====== Exercise data

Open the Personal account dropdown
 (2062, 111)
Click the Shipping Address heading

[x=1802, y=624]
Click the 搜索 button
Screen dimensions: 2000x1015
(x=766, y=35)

============

What the task requires:
Each record is to be given again in full, exactly as it reads.

Response for this exercise:
Open the Personal account dropdown
 (2062, 111)
Click the Shipping Address heading

[x=1802, y=624]
Click the 搜索 button
Screen dimensions: 2000x1015
(x=766, y=35)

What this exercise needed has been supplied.